Sans la libre circulation des personnes, cette base de recrutement disparaîtrait. Ce qui conduirait à une diminution de l’offre, à une perte de qualité, à des fermetures d’entreprises. Et à une hausse des coûts qui serait difficile à absorber car les établissements opèrent déjà avec des marges serrées.
L’initiative du chaos est une mauvaise réponse à un vrai problème
Dire oui à l’initiative du chaos mettrait fin aux accords bilatéraux et aux accords de Schengen-Dublin, qui ont fait leurs preuves. Cette décision freinerait immanquablement le tourisme. Car la Suisse deviendrait alors un îlot à visas. Ce qui nuirait à son attractivité. Les Américains ou les Asiatiques préféreront séjourner à Megève plutôt qu’à Verbier.
Le tourisme intérieur serait aussi affecté. Quand l’économie est dans l’incertitude politique et juridique, le pouvoir d’achat de la population est en berne. Moins de personnes peuvent s’offrir de vacances et de loisirs. Cette instabilité ralentirait les investissements dans les infrastructures, l’énergie, la durabilité et l’innovation.
Enfin, l’initiative représente une menace pour notre sécurité. Si les accords de Schengen-Dublin venaient à être résiliés, la police et les services de renseignement seraient sourds et aveugles.
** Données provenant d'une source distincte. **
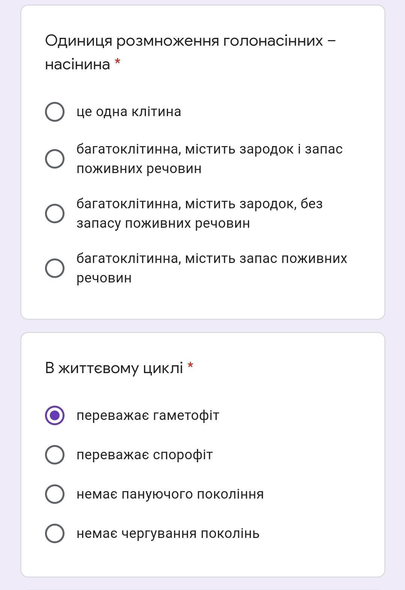Click the "переважає гаметофіт" option text
The height and width of the screenshot is (590, 405).
[x=148, y=415]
Ils seraient privés d’informations essentielles. La Suisse deviendrait une base arrière pour la criminalité organisée et le terrorisme, altérant notre image à l’international.
Trop rigide, l’initiative du chaos est une mauvaise réponse à un vrai problème. Ce n’est pas en fermant les frontières que nous répondrons aux inquiétudes de la population, mais en apportant des solutions concrètes aux effets indésirables de l’immigration. Nos hôtels doivent pouvoir compter sur la libre circulation des personnes.